"Sthira Sukham Asanam" (YSP II-46) est certainement l'un des aphorismes les plus connus des Yoga Sutras du sage Patanjali.
"Sthira" signifie l'aisance, le confort, agréable, facile.
"Sukha" signifie la fermeté, la vigilance.
"Asanam" est la posture.
"Ferme et douce est la posture" est la traduction de ce sutra (non elle n'est pas de Maître Yoda ;) ).
"Fermeté et aisance, un couple de contraires fondamental qui implique aussi la force et la souplesse, la difficulté et la facilité, la rigueur et la tendresse." (L'esprit du Yoga - Ysé Tardan Masquelier)
Mais comment concilier Sthira qui exhorte à l'engagement physique, avec Sukham qui incite à la décontraction ? Comment concilier l'intensité avec le relâchement, l'effort avec la détente, la difficulté avec la facilité, le déséquilibre avec la stabilité ? Comment être à l'aise dans l'inconfort, trouver agréable ce qui est éprouvant ?
Le terme Sukha pourrait aussi se traduire comme le "bon (su) vide (kha)", un vide qui ouvre un espace, qui crée de la place.
Et bien que pouvant paraître a priori inconfortables, ces espaces vides ont des vertus apaisantes et se révèlent petit à petit porteurs de satisfaction.
Une asana difficile pour le débutant devient facile à réaliser pour celui qui a acquis de la pratique. L'appréhension fait place à l'enthousiasme, le plaisir remplace l'épuisement. L'effort se dissipe à mesure que s'acquiert l'habileté technique et ce qui paraissait insurmontable devient réalisable. Le champ du possible s'agrandit.
Toutefois, il s'agit là d'une substitution, Sthira s'effaçant au profit de Sukham.
Or, tout le défi est de trouver leur équilibre.

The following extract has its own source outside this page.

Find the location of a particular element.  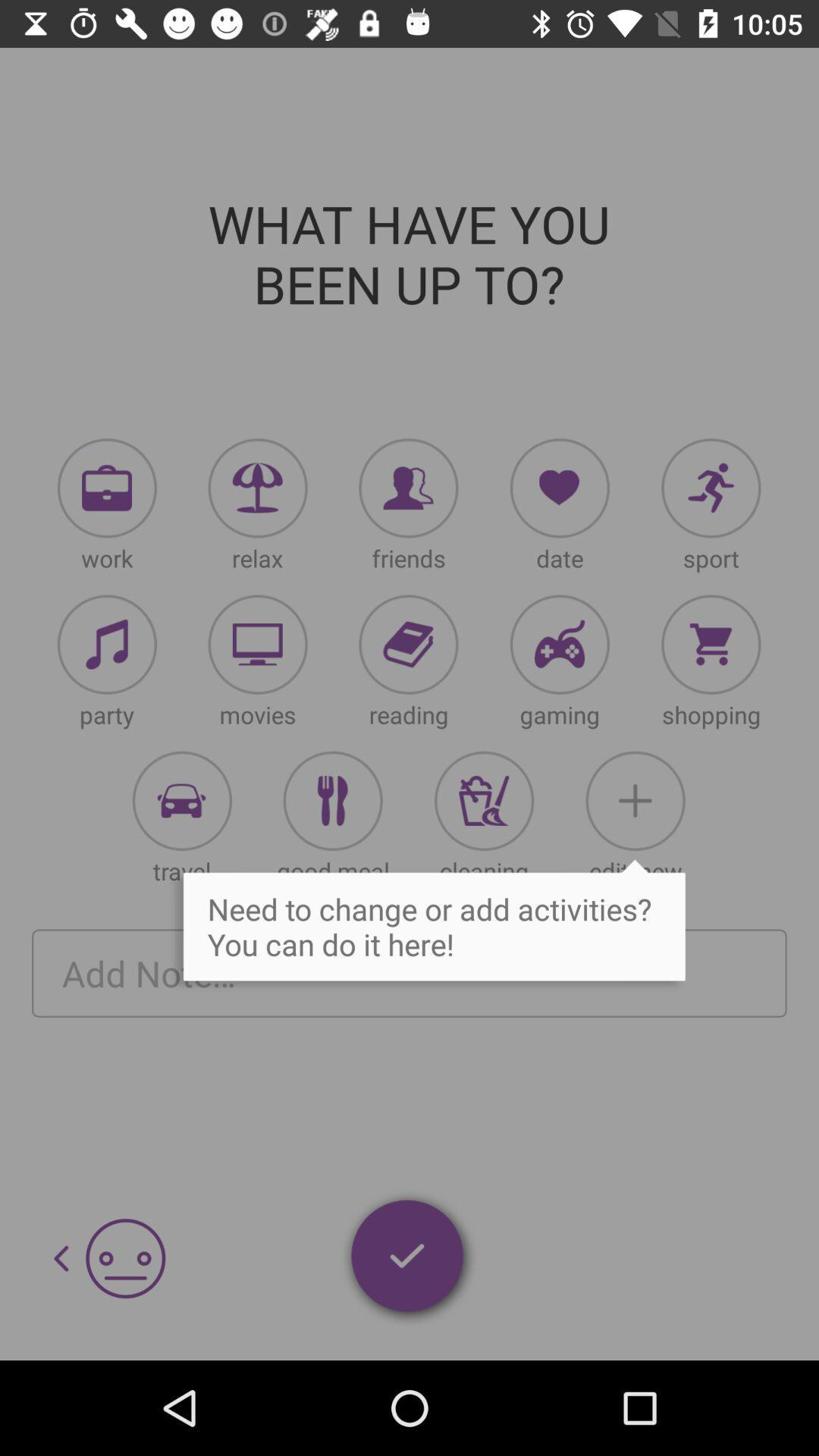

travel is located at coordinates (181, 800).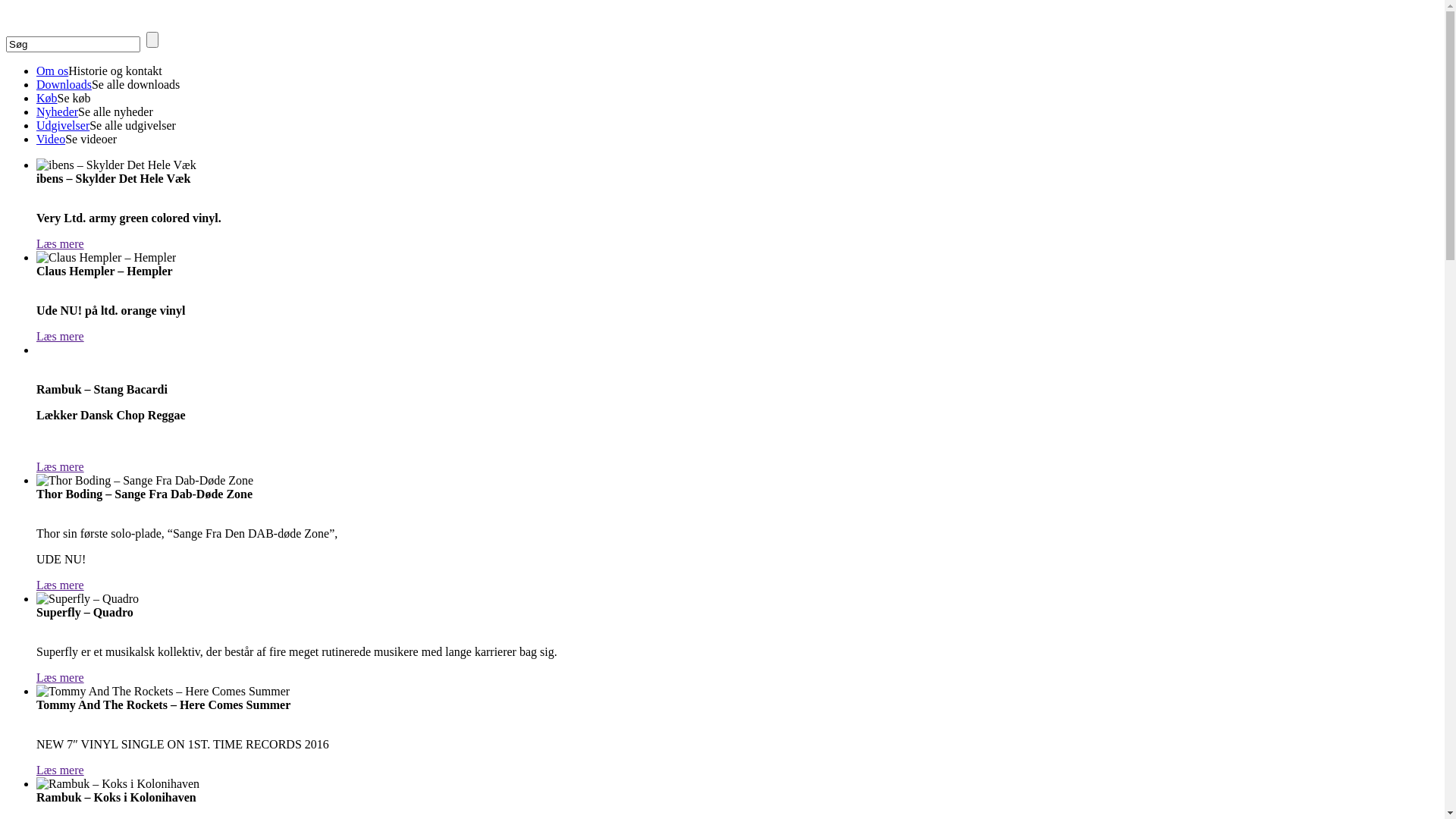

L'alchimie entre la fermeté et la douceur consiste à atteindre un état dans lequel chaque composant conserve son principe actif sans se mélanger, où chacun s'équilibre et s'ajuste en permanence dans un constant rapport de forces.
Le problème est particulièrement prégnant chez les personnes souples. Elles entrent si facilement dans les postures que celles-ci leur paraissent insipides. Il ne s'y passe rien ! Elles ont beau rechercher l'étirement musculaire des ischio-jambiers, du psoas ou des autres muscles, rien n'arrive. Alors elles attendent que ça passe... Elles sont totalement dans Sukham et plus du tout dans Sthira (voire même très certainement dans leur hyperextension et nuire ainsi à leur corps avec une totale aisance).
Les personnes les plus raides ne sont pas, pour autant, mieux loties. Leur engagement musculaire devient vite intense tant leur limite d'étirement est rapidement atteinte. Maintenir Sthira exige un effort de volonté qui prend le pas sur l'aisance. Il leur faut sortir de leur zone de confort et entrer plus avant dans les asanas pour assouplir leur corps et donc s'éloigner de Sukha.
La prochaine fois que vous êtes sur votre tapis, essayez ceci : ralentissez votre pratique, entrez et sortez de chaque pose avec votre souffle. Laissez votre souffle vous stabiliser et gardez votre regard fixe. Profitez de la sensation de Sukha résultant de votre Sthira.